Vincent D’Onofrio: Well the other films that I’ve made, I made a short and then I shot a kind of horror musical in my backyard upstate once and those are just kind of things I did on my own without involving any other entities. Any money that was spent and anything that was done was just out of my pocket and it was just to keep my friends and I busy doing stuff that was fun.

This was different, this is a story that I had come up with and had to find a writer for, had to get someone to finance the writer, get someone to finance the film when the writing was done. So this is like really the first feature that I’ve done in the normal way of doing things, and I wanted it to be a Western. I wanted it to tell a Western story.

I thought of telling a coming of age story and using two iconic characters going through factual events and put a fictional character between them, a young boy. It seemed to have worked out. So that’s how the whole thing started.

What’s interesting is how Rio and his sister sort of walk accidentally into history. Was it always Billy the Kid and Pat Garrett that you wanted to set the siblings’s story with?

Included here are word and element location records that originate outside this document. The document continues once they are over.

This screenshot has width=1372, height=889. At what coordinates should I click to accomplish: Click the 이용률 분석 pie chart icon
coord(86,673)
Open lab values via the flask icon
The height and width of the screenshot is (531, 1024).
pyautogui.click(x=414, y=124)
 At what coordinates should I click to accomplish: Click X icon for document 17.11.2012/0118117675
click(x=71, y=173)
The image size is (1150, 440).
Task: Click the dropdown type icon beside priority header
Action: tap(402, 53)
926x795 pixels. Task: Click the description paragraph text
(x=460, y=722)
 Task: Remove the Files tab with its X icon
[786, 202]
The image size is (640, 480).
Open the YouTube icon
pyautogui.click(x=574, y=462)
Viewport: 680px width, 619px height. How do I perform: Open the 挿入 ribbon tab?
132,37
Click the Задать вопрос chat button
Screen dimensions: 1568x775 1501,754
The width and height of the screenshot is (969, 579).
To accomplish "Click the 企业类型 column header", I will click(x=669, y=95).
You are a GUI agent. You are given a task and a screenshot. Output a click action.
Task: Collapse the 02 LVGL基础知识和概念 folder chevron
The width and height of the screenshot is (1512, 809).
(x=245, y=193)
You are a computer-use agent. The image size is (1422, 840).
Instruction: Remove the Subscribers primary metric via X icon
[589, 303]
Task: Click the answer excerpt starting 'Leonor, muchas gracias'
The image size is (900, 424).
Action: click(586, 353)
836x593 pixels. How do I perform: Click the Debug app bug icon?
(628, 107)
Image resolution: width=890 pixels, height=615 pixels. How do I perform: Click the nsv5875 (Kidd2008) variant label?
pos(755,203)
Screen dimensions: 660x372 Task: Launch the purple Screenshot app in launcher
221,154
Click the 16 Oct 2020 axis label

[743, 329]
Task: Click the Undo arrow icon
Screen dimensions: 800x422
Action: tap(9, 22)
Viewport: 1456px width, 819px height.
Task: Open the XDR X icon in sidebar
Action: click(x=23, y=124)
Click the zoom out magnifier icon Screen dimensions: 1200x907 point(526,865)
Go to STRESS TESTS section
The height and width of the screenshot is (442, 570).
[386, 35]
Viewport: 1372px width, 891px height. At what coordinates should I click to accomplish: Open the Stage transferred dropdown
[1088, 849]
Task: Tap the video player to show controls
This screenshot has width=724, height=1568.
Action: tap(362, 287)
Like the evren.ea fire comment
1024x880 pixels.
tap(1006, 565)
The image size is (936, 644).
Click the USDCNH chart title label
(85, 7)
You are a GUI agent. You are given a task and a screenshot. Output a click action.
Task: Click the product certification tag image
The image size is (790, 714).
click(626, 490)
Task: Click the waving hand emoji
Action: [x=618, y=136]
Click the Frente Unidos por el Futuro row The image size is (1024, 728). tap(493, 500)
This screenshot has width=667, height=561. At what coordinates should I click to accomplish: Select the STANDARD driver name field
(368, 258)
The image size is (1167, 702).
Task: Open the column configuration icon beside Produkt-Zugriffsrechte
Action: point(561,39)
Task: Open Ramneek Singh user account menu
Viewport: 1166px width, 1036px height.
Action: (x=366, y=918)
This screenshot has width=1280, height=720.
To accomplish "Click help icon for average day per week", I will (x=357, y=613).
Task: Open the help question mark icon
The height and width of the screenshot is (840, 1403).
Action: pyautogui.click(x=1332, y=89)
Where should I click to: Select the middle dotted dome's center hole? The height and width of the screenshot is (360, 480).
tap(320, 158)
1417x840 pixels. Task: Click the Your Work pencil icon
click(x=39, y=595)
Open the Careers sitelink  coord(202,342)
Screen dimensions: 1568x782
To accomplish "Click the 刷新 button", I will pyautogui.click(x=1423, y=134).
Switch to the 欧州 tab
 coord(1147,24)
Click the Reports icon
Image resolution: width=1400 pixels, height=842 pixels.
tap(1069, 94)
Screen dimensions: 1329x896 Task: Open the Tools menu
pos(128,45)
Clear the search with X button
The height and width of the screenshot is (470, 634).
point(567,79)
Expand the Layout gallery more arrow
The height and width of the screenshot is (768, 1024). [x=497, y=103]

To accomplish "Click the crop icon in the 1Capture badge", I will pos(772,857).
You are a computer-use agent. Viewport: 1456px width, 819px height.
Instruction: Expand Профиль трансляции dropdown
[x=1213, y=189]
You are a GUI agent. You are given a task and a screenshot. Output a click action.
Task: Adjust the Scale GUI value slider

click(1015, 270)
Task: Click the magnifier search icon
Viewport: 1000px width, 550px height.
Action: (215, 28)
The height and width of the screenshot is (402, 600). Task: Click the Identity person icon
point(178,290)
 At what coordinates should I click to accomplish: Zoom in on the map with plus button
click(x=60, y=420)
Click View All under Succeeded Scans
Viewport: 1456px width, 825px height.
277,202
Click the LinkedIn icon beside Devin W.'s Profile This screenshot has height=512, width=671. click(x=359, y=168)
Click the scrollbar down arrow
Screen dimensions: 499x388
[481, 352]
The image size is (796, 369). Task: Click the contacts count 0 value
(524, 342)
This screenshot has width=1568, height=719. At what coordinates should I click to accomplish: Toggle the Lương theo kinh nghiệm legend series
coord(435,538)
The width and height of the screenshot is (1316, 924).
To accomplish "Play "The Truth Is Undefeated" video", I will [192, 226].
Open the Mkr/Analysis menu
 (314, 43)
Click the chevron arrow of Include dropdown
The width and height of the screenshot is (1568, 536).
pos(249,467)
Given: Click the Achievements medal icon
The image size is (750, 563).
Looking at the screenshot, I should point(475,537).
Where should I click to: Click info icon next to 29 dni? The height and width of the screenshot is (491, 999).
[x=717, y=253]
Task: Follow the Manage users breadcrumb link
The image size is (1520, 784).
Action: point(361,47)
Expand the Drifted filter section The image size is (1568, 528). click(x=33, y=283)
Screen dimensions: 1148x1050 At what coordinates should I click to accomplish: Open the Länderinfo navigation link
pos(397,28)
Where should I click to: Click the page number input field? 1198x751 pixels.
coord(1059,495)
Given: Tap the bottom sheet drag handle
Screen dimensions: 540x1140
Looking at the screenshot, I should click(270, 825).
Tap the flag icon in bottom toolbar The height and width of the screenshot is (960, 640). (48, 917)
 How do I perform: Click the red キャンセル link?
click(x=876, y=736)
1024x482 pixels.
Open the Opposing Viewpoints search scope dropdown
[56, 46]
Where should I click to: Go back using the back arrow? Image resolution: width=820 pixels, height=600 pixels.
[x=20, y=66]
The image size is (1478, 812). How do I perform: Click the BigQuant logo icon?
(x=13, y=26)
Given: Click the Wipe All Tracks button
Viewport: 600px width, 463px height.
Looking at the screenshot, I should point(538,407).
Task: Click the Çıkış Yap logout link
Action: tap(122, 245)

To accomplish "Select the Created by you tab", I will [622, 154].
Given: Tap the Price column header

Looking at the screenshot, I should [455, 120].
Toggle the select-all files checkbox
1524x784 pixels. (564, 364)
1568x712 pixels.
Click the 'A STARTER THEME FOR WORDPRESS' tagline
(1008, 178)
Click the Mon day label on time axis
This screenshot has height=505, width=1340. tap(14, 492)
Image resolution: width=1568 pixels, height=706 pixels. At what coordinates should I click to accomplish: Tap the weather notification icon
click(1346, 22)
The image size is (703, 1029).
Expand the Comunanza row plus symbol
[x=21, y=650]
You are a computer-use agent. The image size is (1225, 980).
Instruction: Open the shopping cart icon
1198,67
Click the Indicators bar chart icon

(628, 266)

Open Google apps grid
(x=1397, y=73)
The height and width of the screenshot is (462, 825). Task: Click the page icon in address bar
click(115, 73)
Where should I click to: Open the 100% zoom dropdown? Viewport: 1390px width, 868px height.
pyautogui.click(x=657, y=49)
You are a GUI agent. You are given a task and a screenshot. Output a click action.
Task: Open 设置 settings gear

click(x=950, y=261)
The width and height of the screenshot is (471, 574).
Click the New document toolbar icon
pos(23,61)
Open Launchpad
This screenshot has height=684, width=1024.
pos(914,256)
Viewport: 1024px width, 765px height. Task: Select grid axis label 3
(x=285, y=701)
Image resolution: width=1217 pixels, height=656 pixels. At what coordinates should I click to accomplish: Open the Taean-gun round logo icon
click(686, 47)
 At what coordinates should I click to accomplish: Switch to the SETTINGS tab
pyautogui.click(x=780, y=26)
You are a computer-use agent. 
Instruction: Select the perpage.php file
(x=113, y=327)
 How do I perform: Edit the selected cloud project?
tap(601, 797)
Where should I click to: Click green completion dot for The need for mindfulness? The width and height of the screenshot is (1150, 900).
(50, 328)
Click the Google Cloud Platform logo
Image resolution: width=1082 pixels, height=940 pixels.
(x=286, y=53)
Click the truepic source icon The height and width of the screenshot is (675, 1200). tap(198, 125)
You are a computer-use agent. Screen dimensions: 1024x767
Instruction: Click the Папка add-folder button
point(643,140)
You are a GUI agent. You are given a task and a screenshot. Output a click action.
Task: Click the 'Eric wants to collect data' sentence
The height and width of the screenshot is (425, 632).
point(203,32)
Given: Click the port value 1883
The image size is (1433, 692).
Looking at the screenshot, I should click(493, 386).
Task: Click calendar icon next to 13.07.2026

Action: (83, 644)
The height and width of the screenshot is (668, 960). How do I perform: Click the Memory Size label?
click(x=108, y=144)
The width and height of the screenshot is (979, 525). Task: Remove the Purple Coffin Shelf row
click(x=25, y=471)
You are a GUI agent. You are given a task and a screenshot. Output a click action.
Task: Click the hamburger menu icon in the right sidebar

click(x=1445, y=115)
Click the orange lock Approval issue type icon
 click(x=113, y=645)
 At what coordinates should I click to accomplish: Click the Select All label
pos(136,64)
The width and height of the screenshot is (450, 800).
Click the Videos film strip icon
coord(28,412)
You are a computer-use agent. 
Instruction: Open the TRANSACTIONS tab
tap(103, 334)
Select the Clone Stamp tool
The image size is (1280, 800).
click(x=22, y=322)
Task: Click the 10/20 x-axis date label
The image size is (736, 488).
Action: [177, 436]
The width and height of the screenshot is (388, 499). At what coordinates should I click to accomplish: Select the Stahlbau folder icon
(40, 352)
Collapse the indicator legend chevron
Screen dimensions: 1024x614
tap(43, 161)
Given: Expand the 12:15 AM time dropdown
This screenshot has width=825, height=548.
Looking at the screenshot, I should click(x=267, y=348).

I started to research the bad guys of those days and realized fairly quickly that the most factual information pertains to those two guys. Those two guys’ stories are the most tracked and well written about in a factual way, rather than a mythological way or kind of a silly way. I think it’s because Garrett was a cop, he was a law enforcer and I think that his movements throughout New Mexico and Utah were easily tracked because they were all recorded. His relationship with William Bonney was all recorded.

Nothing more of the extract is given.